In questi tempi di campagna, ho deciso di far partire anch’io la mia. È una campagna di sensibilizzazione a favore d’un anfratto del bagno di casa. Tutti pensano a salvaguardare dall’inquinamento laghetti di montagna chissà dove, nessuno pensa al box doccia due porte più in là. Ho fatto un esperimento: per un mese non ho buttato i barattoli finiti di shampoo e bagnoschiuma. Oggi nell’angolo languono cinque flaconi vuoti, a terra come birilli. Nessuno che si lavi, si accorga della plasticaccia vuota e se ne sbarazzi.
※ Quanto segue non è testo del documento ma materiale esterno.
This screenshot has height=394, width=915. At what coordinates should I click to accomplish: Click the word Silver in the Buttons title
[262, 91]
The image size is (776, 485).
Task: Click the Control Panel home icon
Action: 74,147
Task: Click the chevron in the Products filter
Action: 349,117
Ho trascinato un figlio in bagno: “Quando pranzi e finisci la scatoletta di tonno, poi la butti. Qui è lo stesso”. Lui ha guardato giù con sprezzo i barattoli defunti. “Ma quelli non puzzano di pesce morto”, mi ha risposto. Ho convocato una sorella: “Sono …sporchi. Non saprei dove buttarli”. Ora, sembra una scusa. Ma dove li seppellisci? Plastica o generico? Il giorno che verrà creata la raccolta differenziata del pvc imbrattato sarà un passo avanti per l’umanità. Restava una figlia. “Non ne ho mai finito uno”. Qui c’è un tema di identità. Vuol passar per la generosa che lascia l’ultima goccia di glicerina al prossimo. Tipo fondo di barolo del ’64. Non vorrebbe mai trovarsi nella posizione di dover risponder IO alla domanda: “Chi ha finito lo shampoo lisciante-setificante-arricchito di microgranuli d’oro?” Da ultimo, il marito. Mi ha spiegato che assolutamente NO, non è pigrizia (l’accusa più brutale l’ho lanciata al più forte) ma innanzitutto è un tema di filosofia: “Non sai chi verrà dopo di te. Devi tener conto degli altri. E il box doccia è terra di tutti e di nessuno. Come la strada, la città, lo stato, la repubblica…”. Ho aperto l’acqua calda del soffione e l’ho cacciato. Ma solo dopo avergli porto i contenitori vuoti e umidicci. Obolo mensile per la democrazia ed esempio per tutti. In fondo, care elettrici, noi siamo come questi barattoletti di plastica. Con un gran bisogno d’essere notate. se non altro, per quel nostro lavoraccio invisibile e quotidiano.